:: Supplied entries ::

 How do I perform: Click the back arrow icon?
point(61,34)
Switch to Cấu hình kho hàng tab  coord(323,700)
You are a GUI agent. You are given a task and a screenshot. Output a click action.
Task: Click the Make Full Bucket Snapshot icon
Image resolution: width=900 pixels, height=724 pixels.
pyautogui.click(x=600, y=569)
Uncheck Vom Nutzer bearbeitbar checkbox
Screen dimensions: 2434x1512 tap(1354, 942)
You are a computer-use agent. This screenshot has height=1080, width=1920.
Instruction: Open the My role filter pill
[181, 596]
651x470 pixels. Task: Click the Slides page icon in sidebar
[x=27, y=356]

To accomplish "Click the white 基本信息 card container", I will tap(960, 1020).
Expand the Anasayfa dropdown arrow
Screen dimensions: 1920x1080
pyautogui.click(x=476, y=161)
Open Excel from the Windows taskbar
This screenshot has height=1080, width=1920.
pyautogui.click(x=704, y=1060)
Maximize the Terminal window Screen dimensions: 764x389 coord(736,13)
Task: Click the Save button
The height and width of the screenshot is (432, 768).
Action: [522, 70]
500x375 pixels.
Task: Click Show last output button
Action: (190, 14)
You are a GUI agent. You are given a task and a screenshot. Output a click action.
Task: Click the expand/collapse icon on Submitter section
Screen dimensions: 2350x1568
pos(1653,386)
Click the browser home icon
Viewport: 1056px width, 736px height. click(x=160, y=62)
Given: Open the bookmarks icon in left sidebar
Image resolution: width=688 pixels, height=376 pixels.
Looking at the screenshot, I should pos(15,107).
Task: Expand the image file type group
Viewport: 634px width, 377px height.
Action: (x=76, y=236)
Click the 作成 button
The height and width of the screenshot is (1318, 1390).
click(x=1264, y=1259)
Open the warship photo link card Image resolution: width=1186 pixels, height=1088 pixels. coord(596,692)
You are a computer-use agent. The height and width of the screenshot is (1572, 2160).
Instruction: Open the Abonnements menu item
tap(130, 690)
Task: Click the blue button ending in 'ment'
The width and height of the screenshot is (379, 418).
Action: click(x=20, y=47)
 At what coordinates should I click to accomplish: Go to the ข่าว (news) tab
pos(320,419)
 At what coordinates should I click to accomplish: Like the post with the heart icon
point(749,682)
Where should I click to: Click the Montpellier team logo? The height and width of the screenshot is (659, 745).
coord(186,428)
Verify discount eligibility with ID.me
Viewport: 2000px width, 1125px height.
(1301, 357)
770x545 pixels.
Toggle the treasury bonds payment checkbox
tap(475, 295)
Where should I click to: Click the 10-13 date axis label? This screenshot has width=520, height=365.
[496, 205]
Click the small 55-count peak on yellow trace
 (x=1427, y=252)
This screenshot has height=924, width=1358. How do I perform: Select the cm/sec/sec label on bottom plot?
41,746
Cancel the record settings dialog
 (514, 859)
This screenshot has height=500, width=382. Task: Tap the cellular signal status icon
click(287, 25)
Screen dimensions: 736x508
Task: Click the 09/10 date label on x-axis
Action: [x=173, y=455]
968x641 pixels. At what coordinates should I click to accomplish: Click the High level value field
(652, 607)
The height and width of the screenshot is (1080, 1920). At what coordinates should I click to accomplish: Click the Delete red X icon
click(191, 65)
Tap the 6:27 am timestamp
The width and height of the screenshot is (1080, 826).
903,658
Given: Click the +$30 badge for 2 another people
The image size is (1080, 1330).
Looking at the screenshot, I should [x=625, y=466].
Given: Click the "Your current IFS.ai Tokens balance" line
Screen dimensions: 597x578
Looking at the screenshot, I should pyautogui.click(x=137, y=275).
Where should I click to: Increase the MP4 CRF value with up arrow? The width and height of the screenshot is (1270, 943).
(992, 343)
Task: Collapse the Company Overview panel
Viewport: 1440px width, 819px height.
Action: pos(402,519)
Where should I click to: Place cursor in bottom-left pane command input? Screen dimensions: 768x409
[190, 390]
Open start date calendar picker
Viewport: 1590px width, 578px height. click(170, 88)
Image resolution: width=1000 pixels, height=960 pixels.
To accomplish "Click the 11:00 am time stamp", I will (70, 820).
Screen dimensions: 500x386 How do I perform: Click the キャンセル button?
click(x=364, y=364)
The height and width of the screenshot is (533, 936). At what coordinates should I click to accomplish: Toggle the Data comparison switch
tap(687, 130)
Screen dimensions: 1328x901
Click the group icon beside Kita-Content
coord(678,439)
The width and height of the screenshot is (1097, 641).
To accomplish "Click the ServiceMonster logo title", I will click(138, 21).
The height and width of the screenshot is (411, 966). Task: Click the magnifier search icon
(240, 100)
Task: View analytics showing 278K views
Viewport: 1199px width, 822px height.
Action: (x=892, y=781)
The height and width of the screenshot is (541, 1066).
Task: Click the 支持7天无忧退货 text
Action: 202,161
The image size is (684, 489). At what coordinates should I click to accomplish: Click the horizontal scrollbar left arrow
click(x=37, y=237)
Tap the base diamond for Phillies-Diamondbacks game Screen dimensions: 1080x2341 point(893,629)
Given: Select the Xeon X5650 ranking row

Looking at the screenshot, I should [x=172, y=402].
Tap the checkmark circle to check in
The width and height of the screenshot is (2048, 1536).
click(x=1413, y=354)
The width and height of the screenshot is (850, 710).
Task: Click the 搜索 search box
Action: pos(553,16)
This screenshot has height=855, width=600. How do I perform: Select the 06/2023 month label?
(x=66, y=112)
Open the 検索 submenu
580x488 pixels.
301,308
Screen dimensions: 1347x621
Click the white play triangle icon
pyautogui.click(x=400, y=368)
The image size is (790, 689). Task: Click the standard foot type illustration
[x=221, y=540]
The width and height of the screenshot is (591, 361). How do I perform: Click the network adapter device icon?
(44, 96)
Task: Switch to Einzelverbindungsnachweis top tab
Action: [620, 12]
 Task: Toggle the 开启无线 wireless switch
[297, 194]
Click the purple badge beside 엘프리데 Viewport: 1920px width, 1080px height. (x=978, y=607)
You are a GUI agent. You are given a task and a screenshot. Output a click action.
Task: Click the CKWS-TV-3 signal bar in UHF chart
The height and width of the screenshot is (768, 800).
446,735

:::

Goal:
Write out every line of the listing above exactly as it appears, with no changes.

Output below:
 How do I perform: Click the back arrow icon?
point(61,34)
Switch to Cấu hình kho hàng tab  coord(323,700)
You are a GUI agent. You are given a task and a screenshot. Output a click action.
Task: Click the Make Full Bucket Snapshot icon
Image resolution: width=900 pixels, height=724 pixels.
pyautogui.click(x=600, y=569)
Uncheck Vom Nutzer bearbeitbar checkbox
Screen dimensions: 2434x1512 tap(1354, 942)
You are a computer-use agent. This screenshot has height=1080, width=1920.
Instruction: Open the My role filter pill
[181, 596]
651x470 pixels. Task: Click the Slides page icon in sidebar
[x=27, y=356]

To accomplish "Click the white 基本信息 card container", I will tap(960, 1020).
Expand the Anasayfa dropdown arrow
Screen dimensions: 1920x1080
pyautogui.click(x=476, y=161)
Open Excel from the Windows taskbar
This screenshot has height=1080, width=1920.
pyautogui.click(x=704, y=1060)
Maximize the Terminal window Screen dimensions: 764x389 coord(736,13)
Task: Click the Save button
The height and width of the screenshot is (432, 768).
Action: [522, 70]
500x375 pixels.
Task: Click Show last output button
Action: (190, 14)
You are a GUI agent. You are given a task and a screenshot. Output a click action.
Task: Click the expand/collapse icon on Submitter section
Screen dimensions: 2350x1568
pos(1653,386)
Click the browser home icon
Viewport: 1056px width, 736px height. click(x=160, y=62)
Given: Open the bookmarks icon in left sidebar
Image resolution: width=688 pixels, height=376 pixels.
Looking at the screenshot, I should pos(15,107).
Task: Expand the image file type group
Viewport: 634px width, 377px height.
Action: (x=76, y=236)
Click the 作成 button
The height and width of the screenshot is (1318, 1390).
click(x=1264, y=1259)
Open the warship photo link card Image resolution: width=1186 pixels, height=1088 pixels. coord(596,692)
You are a computer-use agent. The height and width of the screenshot is (1572, 2160).
Instruction: Open the Abonnements menu item
tap(130, 690)
Task: Click the blue button ending in 'ment'
The width and height of the screenshot is (379, 418).
Action: click(x=20, y=47)
 At what coordinates should I click to accomplish: Go to the ข่าว (news) tab
pos(320,419)
 At what coordinates should I click to accomplish: Like the post with the heart icon
point(749,682)
Where should I click to: Click the Montpellier team logo? The height and width of the screenshot is (659, 745).
coord(186,428)
Verify discount eligibility with ID.me
Viewport: 2000px width, 1125px height.
(1301, 357)
770x545 pixels.
Toggle the treasury bonds payment checkbox
tap(475, 295)
Where should I click to: Click the 10-13 date axis label? This screenshot has width=520, height=365.
[496, 205]
Click the small 55-count peak on yellow trace
 (x=1427, y=252)
This screenshot has height=924, width=1358. How do I perform: Select the cm/sec/sec label on bottom plot?
41,746
Cancel the record settings dialog
 (514, 859)
This screenshot has height=500, width=382. Task: Tap the cellular signal status icon
click(287, 25)
Screen dimensions: 736x508
Task: Click the 09/10 date label on x-axis
Action: [x=173, y=455]
968x641 pixels. At what coordinates should I click to accomplish: Click the High level value field
(652, 607)
The height and width of the screenshot is (1080, 1920). At what coordinates should I click to accomplish: Click the Delete red X icon
click(191, 65)
Tap the 6:27 am timestamp
The width and height of the screenshot is (1080, 826).
903,658
Given: Click the +$30 badge for 2 another people
The image size is (1080, 1330).
Looking at the screenshot, I should [x=625, y=466].
Given: Click the "Your current IFS.ai Tokens balance" line
Screen dimensions: 597x578
Looking at the screenshot, I should pyautogui.click(x=137, y=275).
Where should I click to: Increase the MP4 CRF value with up arrow? The width and height of the screenshot is (1270, 943).
(992, 343)
Task: Collapse the Company Overview panel
Viewport: 1440px width, 819px height.
Action: pos(402,519)
Where should I click to: Place cursor in bottom-left pane command input? Screen dimensions: 768x409
[190, 390]
Open start date calendar picker
Viewport: 1590px width, 578px height. click(170, 88)
Image resolution: width=1000 pixels, height=960 pixels.
To accomplish "Click the 11:00 am time stamp", I will (70, 820).
Screen dimensions: 500x386 How do I perform: Click the キャンセル button?
click(x=364, y=364)
The height and width of the screenshot is (533, 936). At what coordinates should I click to accomplish: Toggle the Data comparison switch
tap(687, 130)
Screen dimensions: 1328x901
Click the group icon beside Kita-Content
coord(678,439)
The width and height of the screenshot is (1097, 641).
To accomplish "Click the ServiceMonster logo title", I will click(138, 21).
The height and width of the screenshot is (411, 966). Task: Click the magnifier search icon
(240, 100)
Task: View analytics showing 278K views
Viewport: 1199px width, 822px height.
Action: (x=892, y=781)
The height and width of the screenshot is (541, 1066).
Task: Click the 支持7天无忧退货 text
Action: 202,161
The image size is (684, 489). At what coordinates should I click to accomplish: Click the horizontal scrollbar left arrow
click(x=37, y=237)
Tap the base diamond for Phillies-Diamondbacks game Screen dimensions: 1080x2341 point(893,629)
Given: Select the Xeon X5650 ranking row

Looking at the screenshot, I should [x=172, y=402].
Tap the checkmark circle to check in
The width and height of the screenshot is (2048, 1536).
click(x=1413, y=354)
The width and height of the screenshot is (850, 710).
Task: Click the 搜索 search box
Action: pos(553,16)
This screenshot has height=855, width=600. How do I perform: Select the 06/2023 month label?
(x=66, y=112)
Open the 検索 submenu
580x488 pixels.
301,308
Screen dimensions: 1347x621
Click the white play triangle icon
pyautogui.click(x=400, y=368)
The image size is (790, 689). Task: Click the standard foot type illustration
[x=221, y=540]
The width and height of the screenshot is (591, 361). How do I perform: Click the network adapter device icon?
(44, 96)
Task: Switch to Einzelverbindungsnachweis top tab
Action: [620, 12]
 Task: Toggle the 开启无线 wireless switch
[297, 194]
Click the purple badge beside 엘프리데 Viewport: 1920px width, 1080px height. (x=978, y=607)
You are a GUI agent. You are given a task and a screenshot. Output a click action.
Task: Click the CKWS-TV-3 signal bar in UHF chart
The height and width of the screenshot is (768, 800).
446,735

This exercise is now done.